> EXERCISE DIRECTIONS
Copy out only the span from the line with "This screenshot has height=331, width=439." to the end of the data, both ends kept, word for word.

> INFORMATION GIVEN
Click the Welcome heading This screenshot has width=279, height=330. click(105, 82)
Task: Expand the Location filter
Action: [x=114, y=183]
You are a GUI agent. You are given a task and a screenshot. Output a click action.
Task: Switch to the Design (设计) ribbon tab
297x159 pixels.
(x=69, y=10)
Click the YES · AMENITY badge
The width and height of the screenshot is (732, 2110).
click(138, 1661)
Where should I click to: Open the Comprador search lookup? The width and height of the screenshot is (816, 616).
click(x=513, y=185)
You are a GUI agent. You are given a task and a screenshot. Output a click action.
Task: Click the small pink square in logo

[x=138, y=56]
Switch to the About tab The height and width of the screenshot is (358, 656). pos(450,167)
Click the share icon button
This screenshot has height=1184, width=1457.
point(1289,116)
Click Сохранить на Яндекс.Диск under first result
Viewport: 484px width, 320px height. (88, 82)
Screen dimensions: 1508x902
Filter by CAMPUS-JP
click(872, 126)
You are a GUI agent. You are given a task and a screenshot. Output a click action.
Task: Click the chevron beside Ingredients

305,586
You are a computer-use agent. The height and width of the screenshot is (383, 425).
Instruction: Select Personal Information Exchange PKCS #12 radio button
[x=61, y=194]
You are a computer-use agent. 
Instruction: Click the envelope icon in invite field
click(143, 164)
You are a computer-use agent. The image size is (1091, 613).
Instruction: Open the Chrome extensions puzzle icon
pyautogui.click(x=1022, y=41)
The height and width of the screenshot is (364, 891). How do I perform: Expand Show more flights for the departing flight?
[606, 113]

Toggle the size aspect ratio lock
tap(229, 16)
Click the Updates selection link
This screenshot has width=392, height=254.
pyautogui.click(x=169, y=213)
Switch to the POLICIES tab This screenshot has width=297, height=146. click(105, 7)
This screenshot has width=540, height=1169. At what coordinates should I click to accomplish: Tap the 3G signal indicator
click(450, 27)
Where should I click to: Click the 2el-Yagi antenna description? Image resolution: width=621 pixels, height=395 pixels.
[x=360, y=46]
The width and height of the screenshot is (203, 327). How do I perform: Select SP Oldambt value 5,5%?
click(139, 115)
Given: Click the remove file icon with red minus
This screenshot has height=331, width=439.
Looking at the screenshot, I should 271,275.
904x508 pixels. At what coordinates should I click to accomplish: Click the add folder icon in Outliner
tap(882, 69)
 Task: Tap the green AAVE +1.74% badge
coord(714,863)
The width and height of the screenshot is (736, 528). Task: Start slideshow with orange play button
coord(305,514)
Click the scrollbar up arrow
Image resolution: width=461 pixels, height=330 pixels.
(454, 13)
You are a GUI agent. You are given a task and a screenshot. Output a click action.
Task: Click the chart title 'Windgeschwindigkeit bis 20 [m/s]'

> WRITTEN ANSWER
This screenshot has height=331, width=439.
Looking at the screenshot, I should 271,275.
904x508 pixels. At what coordinates should I click to accomplish: Click the add folder icon in Outliner
tap(882, 69)
 Task: Tap the green AAVE +1.74% badge
coord(714,863)
The width and height of the screenshot is (736, 528). Task: Start slideshow with orange play button
coord(305,514)
Click the scrollbar up arrow
Image resolution: width=461 pixels, height=330 pixels.
(454, 13)
You are a GUI agent. You are given a task and a screenshot. Output a click action.
Task: Click the chart title 'Windgeschwindigkeit bis 20 [m/s]'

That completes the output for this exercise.